WORK INSTRUCTION:
Within the entries that follow, show each line where the word "color" occurs.

DATA EXCERPTS:
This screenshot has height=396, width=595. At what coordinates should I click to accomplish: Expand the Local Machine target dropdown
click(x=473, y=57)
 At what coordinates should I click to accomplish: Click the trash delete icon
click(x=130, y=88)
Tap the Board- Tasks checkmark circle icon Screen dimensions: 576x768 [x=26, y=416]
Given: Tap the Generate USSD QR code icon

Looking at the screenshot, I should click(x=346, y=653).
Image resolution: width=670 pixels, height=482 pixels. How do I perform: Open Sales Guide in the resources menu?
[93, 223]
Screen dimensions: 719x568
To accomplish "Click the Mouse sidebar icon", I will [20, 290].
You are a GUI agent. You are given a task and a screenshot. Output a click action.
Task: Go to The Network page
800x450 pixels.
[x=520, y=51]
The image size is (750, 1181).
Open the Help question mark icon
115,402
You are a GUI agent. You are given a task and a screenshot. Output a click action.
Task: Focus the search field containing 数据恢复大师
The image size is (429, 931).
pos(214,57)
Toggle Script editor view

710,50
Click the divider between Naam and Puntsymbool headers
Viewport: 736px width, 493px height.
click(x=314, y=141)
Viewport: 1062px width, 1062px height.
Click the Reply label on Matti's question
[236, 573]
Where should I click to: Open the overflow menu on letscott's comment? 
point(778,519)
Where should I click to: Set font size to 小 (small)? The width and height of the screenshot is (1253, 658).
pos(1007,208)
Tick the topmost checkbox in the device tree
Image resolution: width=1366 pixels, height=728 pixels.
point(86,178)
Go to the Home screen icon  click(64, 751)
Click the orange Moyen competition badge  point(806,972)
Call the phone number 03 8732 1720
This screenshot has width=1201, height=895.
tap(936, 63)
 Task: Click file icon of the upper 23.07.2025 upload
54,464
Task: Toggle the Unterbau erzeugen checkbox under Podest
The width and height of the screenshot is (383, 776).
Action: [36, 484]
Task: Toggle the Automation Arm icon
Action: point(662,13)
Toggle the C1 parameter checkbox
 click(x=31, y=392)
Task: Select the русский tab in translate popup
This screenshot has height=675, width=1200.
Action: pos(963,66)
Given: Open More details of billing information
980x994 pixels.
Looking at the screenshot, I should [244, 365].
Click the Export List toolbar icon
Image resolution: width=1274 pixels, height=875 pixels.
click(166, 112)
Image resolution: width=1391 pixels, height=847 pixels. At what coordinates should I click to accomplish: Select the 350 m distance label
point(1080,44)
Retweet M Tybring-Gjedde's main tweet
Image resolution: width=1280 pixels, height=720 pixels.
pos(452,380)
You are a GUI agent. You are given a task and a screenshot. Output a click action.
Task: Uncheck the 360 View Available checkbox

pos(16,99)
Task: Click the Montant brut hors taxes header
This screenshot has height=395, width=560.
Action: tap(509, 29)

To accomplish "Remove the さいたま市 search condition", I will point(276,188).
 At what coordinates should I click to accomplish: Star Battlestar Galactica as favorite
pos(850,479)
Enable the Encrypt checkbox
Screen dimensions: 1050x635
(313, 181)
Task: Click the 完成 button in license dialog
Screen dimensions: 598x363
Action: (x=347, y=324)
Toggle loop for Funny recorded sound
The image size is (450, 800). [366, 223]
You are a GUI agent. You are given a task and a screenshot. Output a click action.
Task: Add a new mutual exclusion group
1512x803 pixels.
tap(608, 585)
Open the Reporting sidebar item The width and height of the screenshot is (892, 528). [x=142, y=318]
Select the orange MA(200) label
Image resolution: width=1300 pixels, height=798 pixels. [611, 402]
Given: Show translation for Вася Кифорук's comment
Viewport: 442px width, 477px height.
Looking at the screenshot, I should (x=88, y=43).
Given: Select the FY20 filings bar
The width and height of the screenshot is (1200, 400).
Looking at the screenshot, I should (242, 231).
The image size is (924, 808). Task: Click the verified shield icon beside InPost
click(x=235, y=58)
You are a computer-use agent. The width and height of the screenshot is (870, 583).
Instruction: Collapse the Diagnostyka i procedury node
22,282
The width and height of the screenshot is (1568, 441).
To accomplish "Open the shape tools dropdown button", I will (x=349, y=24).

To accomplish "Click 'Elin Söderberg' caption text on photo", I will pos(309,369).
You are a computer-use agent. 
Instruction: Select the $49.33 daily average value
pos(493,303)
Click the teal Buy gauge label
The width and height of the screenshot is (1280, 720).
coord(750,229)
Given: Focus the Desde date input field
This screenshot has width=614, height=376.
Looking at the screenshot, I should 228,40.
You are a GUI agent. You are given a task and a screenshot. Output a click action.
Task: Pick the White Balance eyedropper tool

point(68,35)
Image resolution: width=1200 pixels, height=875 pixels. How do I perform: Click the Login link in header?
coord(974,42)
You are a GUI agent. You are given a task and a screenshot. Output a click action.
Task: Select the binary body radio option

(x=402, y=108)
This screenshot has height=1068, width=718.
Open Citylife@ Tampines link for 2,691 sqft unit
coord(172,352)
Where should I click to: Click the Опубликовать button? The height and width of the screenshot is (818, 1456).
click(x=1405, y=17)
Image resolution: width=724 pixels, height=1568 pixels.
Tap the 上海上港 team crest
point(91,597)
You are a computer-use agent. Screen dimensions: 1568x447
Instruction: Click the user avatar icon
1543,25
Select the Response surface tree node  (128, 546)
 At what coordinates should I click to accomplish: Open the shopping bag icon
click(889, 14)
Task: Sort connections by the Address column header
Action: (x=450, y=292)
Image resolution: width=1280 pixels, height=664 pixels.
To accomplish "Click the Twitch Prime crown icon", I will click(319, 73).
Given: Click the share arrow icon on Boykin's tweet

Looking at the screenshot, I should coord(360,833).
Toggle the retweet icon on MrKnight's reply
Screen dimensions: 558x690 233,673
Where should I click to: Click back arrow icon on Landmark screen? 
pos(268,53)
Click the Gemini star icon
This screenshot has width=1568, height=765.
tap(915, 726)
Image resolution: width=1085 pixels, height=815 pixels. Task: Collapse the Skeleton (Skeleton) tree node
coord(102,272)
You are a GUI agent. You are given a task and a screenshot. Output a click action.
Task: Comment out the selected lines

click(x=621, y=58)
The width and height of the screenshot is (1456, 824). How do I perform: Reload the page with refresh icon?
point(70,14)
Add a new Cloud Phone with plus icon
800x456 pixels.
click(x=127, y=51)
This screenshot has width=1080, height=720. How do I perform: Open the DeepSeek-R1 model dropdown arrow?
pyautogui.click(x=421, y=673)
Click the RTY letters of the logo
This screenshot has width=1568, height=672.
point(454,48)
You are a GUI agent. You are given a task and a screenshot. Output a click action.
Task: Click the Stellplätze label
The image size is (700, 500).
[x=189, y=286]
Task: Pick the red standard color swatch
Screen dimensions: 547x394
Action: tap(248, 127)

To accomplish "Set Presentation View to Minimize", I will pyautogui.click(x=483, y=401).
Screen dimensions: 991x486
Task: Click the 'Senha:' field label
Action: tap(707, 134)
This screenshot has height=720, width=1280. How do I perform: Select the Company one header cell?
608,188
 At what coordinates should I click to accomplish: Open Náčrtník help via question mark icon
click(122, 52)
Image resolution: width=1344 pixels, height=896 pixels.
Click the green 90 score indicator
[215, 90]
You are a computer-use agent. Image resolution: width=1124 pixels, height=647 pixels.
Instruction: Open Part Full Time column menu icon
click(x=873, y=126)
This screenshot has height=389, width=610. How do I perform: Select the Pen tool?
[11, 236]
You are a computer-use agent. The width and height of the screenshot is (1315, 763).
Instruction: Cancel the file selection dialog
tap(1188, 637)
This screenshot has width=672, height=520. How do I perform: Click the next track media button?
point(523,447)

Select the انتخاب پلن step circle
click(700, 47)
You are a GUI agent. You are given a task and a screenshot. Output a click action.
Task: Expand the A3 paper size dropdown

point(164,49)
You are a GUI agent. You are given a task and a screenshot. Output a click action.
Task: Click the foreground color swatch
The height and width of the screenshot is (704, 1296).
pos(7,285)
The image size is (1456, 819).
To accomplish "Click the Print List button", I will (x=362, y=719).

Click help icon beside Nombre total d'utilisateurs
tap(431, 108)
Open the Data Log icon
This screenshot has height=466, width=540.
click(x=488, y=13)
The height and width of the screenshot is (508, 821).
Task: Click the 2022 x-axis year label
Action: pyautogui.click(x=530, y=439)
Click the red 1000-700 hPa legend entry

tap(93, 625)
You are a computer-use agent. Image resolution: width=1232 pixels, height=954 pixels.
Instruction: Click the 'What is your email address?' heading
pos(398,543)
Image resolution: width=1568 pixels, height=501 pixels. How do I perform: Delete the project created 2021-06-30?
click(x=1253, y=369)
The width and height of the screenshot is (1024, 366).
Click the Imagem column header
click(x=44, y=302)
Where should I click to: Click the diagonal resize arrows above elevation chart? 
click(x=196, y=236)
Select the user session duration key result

SOLUTION BELOW:
Task: Pick the red standard color swatch
Task: Click the foreground color swatch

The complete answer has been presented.